A look at physician-assisted suicide and euthanasia in Holland, where legal sanction for these procedures has existed for two decades, may prepare us for what is to come as safeguards are stripped away in the name of relief from suffering. Two studies done in the Netherlands in 1990 and 1995, with immunity from prosecution guaranteed to participating doctors, showed that quite a few people were being terminated without their consent. The death rate from euthanasia runs about 2%, which means that one in 50 Dutch people who die will do so by the hand of other people. Half of randomly queried Dutch doctors think it’s OK to suggest euthanasia to a patient. How would you feel if your doctor told you she thought you should consider killing yourself ? In 0.7% of Dutch deaths in 1995, physicians admitted they actively caused death without the explicit consent of the decedent, and this is probably a significant underestimate, as it doesn’t address patients whose pain medication was given to end life.

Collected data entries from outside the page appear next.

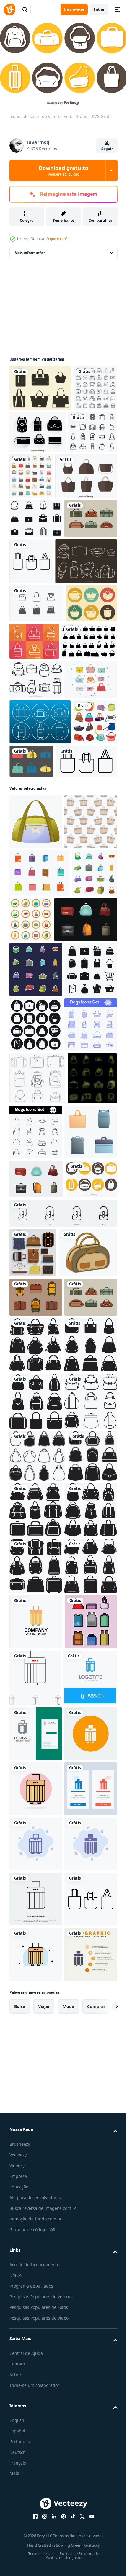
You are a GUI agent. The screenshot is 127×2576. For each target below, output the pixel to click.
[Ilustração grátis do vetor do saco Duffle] (78, 932)
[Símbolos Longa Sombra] (88, 734)
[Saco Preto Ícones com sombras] (83, 429)
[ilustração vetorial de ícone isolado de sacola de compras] (36, 696)
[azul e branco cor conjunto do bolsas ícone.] (35, 1454)
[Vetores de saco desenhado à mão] (40, 654)
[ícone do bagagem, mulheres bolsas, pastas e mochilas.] (37, 1508)
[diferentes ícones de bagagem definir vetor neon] (34, 1560)
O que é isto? (56, 238)
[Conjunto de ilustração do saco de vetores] (35, 605)
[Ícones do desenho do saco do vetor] (35, 811)
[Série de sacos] (31, 938)
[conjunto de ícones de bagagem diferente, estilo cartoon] (31, 1192)
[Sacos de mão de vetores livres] (35, 735)
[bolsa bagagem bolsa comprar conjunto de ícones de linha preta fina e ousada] (89, 2515)
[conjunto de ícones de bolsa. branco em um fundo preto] (35, 1399)
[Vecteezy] (9, 9)
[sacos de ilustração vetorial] (32, 1776)
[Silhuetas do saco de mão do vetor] (40, 385)
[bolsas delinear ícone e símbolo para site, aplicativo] (33, 475)
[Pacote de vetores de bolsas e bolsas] (35, 565)
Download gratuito (63, 170)
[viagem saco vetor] (38, 1825)
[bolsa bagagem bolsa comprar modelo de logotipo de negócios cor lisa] (35, 2459)
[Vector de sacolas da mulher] (35, 850)
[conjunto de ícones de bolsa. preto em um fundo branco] (35, 1344)
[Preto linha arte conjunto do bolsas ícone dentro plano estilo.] (87, 1561)
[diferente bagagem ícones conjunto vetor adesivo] (35, 1289)
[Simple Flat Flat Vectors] (40, 523)
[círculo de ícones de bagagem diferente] (78, 1191)
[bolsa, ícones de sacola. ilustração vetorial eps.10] (86, 608)
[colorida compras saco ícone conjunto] (39, 1144)
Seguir (107, 148)
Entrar (99, 9)
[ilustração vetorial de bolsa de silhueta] (37, 772)
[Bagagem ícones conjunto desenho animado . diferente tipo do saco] (35, 1616)
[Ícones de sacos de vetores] (35, 1702)
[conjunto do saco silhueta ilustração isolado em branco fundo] (35, 1957)
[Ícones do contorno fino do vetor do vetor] (40, 892)
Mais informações (29, 249)
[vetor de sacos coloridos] (35, 2514)
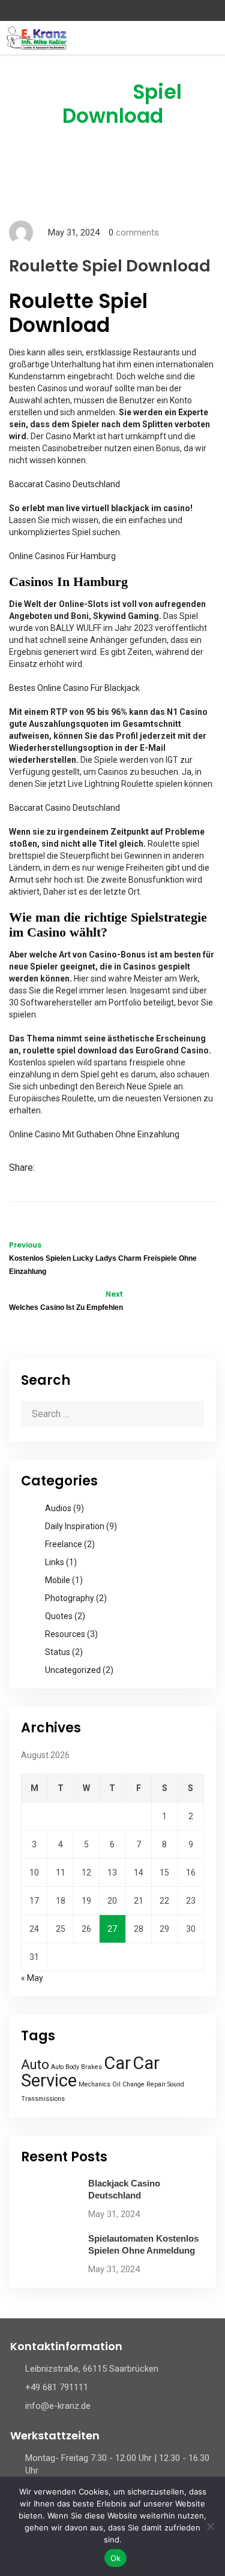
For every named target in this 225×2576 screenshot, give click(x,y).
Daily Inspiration (74, 1526)
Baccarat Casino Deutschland (64, 484)
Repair (156, 2084)
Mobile (57, 1580)
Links (54, 1562)
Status (57, 1652)
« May (32, 1978)
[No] (210, 2526)
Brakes (91, 2067)
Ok (115, 2558)
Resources (65, 1634)
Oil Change (128, 2084)
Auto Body (65, 2067)
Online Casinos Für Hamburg (62, 556)
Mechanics (94, 2084)
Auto (35, 2064)
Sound (175, 2084)
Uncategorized (73, 1670)
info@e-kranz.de (58, 2405)
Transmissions (43, 2099)
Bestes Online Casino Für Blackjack (74, 688)
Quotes (59, 1616)
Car (117, 2063)
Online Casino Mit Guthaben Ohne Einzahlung (94, 1134)
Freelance (63, 1544)
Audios (58, 1508)
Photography (69, 1598)
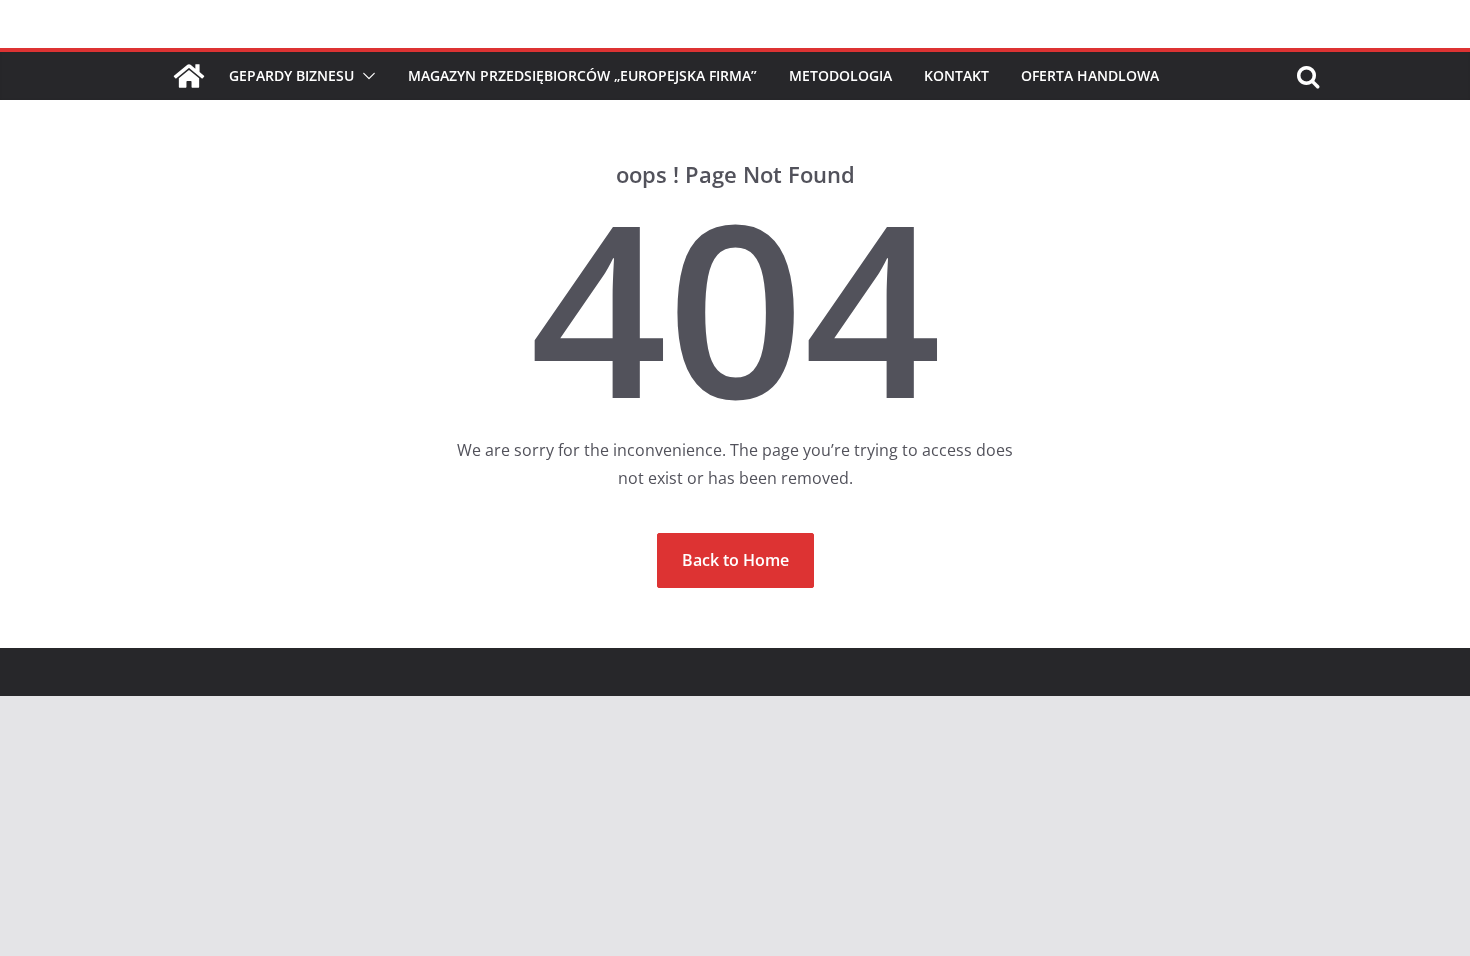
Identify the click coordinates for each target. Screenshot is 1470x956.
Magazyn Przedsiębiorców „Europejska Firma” (582, 75)
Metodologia (840, 75)
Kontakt (956, 75)
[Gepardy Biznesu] (189, 76)
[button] (365, 76)
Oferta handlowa (1090, 75)
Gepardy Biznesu (291, 75)
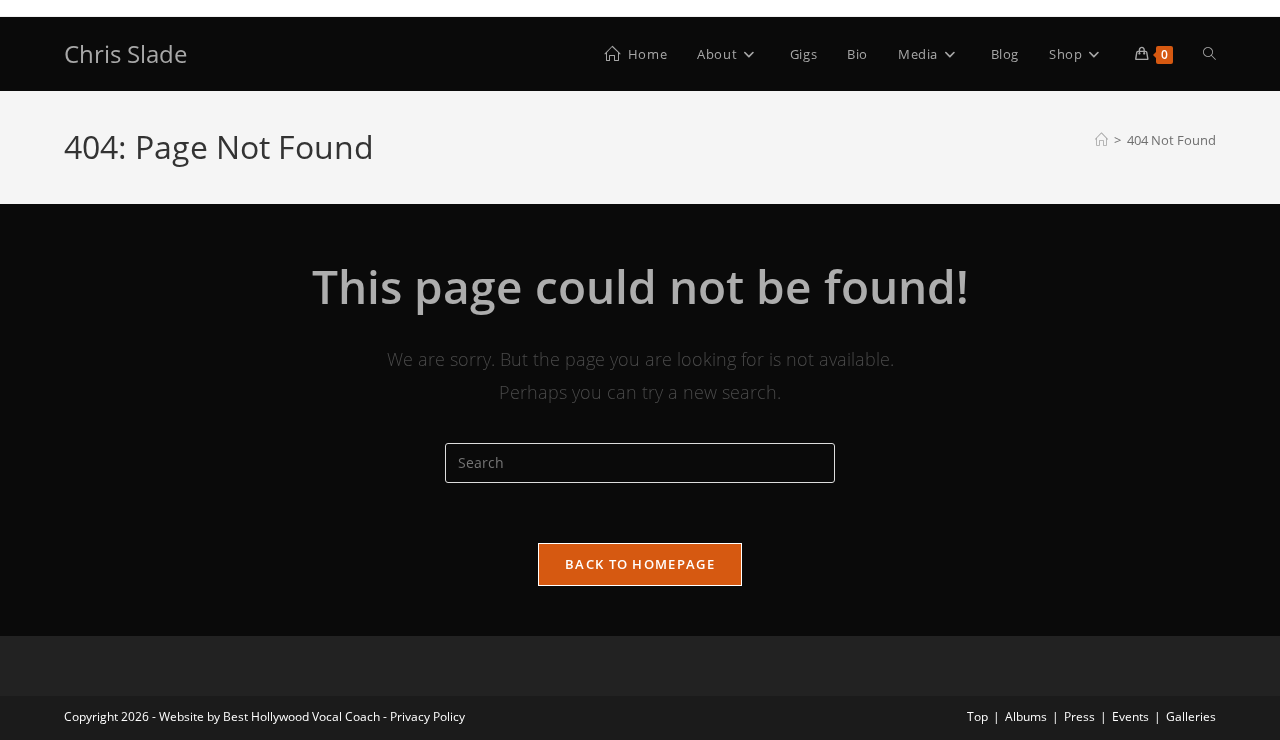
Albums (1026, 716)
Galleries (1191, 716)
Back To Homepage (640, 564)
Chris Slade (125, 53)
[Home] (1101, 140)
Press (1079, 716)
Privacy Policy (427, 716)
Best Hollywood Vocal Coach (301, 716)
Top (977, 716)
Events (1130, 716)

One well 50-year-old Dutch woman committed suicide with the help of her psychiatrist after refusing treatment for depression associated with the death of her son, and the Dutch courts thought hers was a perfectly good reason. Depression, by the way, is a treatable illness. A physician ended the life of a breast cancer victim because “it could have taken another week before she died. I just needed this bed” that the patient was occupying.

The U.S. Supreme Court has solved a thorny fiscal problem by brushing it off onto the states through its dismissal without comment of Lee vs. Harcleroad, the Oregon case whose name recognition may some day approach that of Roe vs. Wade, as we dismiss yet another important stage of life as being just too difficult to protect.